I also believe strongly that the Industrial Training (I.T) Programme in our tertiary institutions should be redesigned to empower students to create jobs or at least increase their employability. The IT programme in tertiary institution should be given a face-lift by properly integrating entrepreneurship training into it. Institutions must properly monitor students’ placement for I.T so as to ensure that the real reasons for industrial training are not systemically violated.

This is the only major platform to train students, as our curriculum is much of teaching and not training. We need vibrant I.T centres in our institutions to nurture students into becoming entrepreneurs and equip them to go into the world market not as spectators but active participators in incubating ideas and designing products that will meet needs and solve problems.

Another pathetic fault in our education is in the area of research.
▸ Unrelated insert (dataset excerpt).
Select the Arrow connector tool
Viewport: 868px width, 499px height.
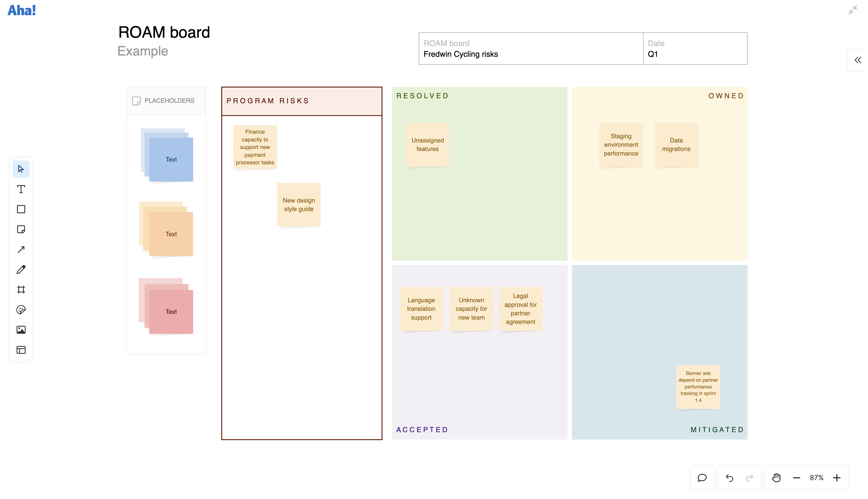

Our educational system is not well designed to practically solve problems; I want to categorically say that we are not truly educated until we can solve problems. You are not literate just because you can read and write; you are literate because you can solve problems. What we have today are educators that are in a rush to publish papers and journals even when it is obvious that those papers lack content that will proffer solution to societal problems. I would like to suggest that Masters and PhD students should be made to compulsory state the problems they intend to solve with their projects, papers should be published with societal problems in mind.

Finally, I want to say emphatically that our evaluation and assessment system is faulty. I remember one of my very brilliant students in one of the south western Universities failing a particular course just because she was unable to copy ‘word for word’ from her lecturer’s obsolete lecture notes! It is only in Nigeria that a lecturer prides and delights himself in students’ failure. Most lecturers set questions with massive failure in mind; the prime purpose of examination is to evaluate progress and not failure.

Our method of archaic educational assessment punishes students destructively for making mistakes when actually mistakes are integral part of learning. International Examinations have designed assessment methods that reward students even for floundering intelligently! The recent outcry generated when the Minister for Education, Mallam Adamu Adamu announced the cancellation of POST-UTME exam is an indictment on the JAMB exercise and ultimately on our evaluation system.